Saturday in the Museum with Florian

Image: Florian Baucke, Taking Down the Honey, (c. 1749-1767).

We are back from our summer pause and picking up our weekend posts about art, often with themes that intersect with food.  Our vacation took us out west, where the history of Spanish colonies and the accompanying missions define the names along the coast of California.  The highway has markers for El Camino Real.  Many of the cities are named for the mission that anchored the Spanish presence, including Santa Barbara and Santa Ynez where we spent some time.

This painting comes from South America.  It is by a eighteenth century Jesuit missionary who captured the local traditions while working in the reducciones de indios, where the indigenous populations were gathered to live independently of direct colonial rule and some protection from the slave trade.  Some may remember the fictionalized and haunting depiction of this era in The Mission.  The painter is Florian Baucke.  We could find little about him, at least in English, though there is an account of his time there.  He was missionary in Paraguay but then returned to Austrian Silesia.  He was born in what is now Poland in 1719 and died in 1779 in what is now the Czech Republic.

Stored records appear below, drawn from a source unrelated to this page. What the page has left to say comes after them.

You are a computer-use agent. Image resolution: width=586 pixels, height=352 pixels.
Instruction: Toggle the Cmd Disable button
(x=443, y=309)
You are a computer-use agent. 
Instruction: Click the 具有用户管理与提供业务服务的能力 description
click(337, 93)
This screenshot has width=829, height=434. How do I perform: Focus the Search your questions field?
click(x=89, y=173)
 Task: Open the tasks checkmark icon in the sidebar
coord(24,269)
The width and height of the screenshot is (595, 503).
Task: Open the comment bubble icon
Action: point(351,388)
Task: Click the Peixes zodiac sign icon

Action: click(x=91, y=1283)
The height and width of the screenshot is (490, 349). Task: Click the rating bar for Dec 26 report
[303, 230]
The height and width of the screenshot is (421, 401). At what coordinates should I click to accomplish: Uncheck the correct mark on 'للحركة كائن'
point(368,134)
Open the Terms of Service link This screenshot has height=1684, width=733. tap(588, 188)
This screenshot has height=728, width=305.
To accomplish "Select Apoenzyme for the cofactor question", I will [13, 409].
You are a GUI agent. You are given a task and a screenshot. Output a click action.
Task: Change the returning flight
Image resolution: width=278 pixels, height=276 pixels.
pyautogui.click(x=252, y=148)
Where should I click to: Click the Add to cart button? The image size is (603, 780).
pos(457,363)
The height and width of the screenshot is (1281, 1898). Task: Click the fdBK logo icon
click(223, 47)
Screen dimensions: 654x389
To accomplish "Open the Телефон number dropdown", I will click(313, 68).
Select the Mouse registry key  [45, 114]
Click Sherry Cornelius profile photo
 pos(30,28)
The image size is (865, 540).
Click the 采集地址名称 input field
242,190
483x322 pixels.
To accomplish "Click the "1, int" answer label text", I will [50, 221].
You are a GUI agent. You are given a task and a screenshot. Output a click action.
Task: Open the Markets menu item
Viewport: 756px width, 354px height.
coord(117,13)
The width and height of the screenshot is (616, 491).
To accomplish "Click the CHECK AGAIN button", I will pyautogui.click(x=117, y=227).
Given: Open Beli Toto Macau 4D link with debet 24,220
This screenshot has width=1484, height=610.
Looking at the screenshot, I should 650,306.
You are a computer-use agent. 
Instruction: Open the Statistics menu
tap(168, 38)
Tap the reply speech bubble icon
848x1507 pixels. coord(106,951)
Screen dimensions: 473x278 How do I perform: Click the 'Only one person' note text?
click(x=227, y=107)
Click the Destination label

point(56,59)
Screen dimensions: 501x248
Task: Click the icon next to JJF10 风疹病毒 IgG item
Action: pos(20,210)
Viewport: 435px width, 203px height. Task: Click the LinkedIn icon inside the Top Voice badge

The painting captures an ideal of working in the sun and harvesting something sweet, in this case honey, which seemed appropriate to the season.  There is also a sense that the young missionary is doing a better job of absorbing the local culture than he is imposing the colonial one, and Baucke remains known today as a recorder of those local traditions.  Our rudimentary internet sleuthing indicates that the originals are possibly held in a collection in an Austrian monastery.